Toutes les actions des personnages sont déterminées par le mouvement d’une course-poursuite à partir du moment où le T-1000 débarque à l’asile. L’arrêt est synonyme de mort. C’est l’une des autres grandes forces de Cameron, à l’oeuvre aussi dans ses autres films, celle de caractériser ses personnages avec force en plein cœur de l’action. Contrairement au premier volet, Sarah Connor n’est plus vraiment sous la protection d’un homme, elle devient le personnage principal et troque son rôle passif pour récupérer à son compte la virilité de Kyle Reese. L’histoire d’amour du premier volet, où un homme traverse le temps pour retrouver l’être qu’il pense aimer par le biais des symboles, n’est plus au cœur de l’intrigue et le deuxième film s’intéresse davantage à la question de la paternité. En prenant John Connor comme l’un des personnages principaux, Cameron place la figure protectrice du T-800 sous le rôle d’un père. Le film ménage quelques scènes de repos, notamment à la frontière mexicaine, où cette relation père/fils est explicitée par Sarah Connor. L’effondrement à venir rabat les cartes et redistribue les rôles au sein de la famille. Le monstre froid incarné par Schwarzenegger dans The Terminator tente désormais de comprendre ce qui peut émouvoir les humains. Il joue de la répartie, de sa capacité (très limitée) à comprendre l’humour. En y apportant une touche burlesque, Cameron prépare la séquence finale, celle qui vient clore une heure de course-poursuite éreintante.
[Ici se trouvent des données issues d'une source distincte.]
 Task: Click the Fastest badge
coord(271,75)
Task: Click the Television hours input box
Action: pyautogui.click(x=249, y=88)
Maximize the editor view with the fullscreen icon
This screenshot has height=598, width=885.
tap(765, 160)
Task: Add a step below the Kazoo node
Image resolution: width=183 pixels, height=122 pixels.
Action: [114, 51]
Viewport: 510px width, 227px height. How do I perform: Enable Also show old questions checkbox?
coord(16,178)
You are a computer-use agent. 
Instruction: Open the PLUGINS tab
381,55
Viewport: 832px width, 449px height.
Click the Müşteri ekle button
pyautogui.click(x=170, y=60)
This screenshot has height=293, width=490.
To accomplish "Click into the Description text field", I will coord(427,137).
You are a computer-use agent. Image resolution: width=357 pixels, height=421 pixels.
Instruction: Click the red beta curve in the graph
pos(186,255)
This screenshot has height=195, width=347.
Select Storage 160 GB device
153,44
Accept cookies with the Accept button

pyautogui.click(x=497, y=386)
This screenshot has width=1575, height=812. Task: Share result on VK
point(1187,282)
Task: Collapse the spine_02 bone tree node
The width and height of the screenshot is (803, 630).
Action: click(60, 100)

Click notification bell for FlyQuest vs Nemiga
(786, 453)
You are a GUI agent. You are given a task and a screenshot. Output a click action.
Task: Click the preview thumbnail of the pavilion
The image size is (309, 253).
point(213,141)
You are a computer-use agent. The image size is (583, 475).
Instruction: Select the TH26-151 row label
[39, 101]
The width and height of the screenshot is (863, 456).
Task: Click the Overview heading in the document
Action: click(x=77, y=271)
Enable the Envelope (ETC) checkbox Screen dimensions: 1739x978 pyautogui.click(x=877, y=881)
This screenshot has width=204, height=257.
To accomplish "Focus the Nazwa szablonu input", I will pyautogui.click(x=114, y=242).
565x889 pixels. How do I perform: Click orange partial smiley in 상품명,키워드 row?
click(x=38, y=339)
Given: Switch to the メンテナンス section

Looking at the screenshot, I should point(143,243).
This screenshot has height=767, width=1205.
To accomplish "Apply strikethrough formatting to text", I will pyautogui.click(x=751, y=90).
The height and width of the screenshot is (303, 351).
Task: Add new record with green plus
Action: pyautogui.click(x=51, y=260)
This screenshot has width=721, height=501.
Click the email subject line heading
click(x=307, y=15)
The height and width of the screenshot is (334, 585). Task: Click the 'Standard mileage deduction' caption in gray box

Près de trente ans après, Terminator 2 : le Jugement dernier n’a pas pris une ride. Il pousse dans ses retranchements le grande paradoxe cameronien à savoir s’insurger contre la place prise par les intelligences artificielles et utiliser la technologie pour élargir le champ des possibles au cinéma. Les suites (surtout Terminator Genisys) se perdent dans une sorte de rétrospective infinie, une boucle qui est sans cesse ré-ouverte pour des besoins économiques. Après ce deuxième volet, le cinéma a continué sa révolution technologique, pour le meilleur et pour le pire.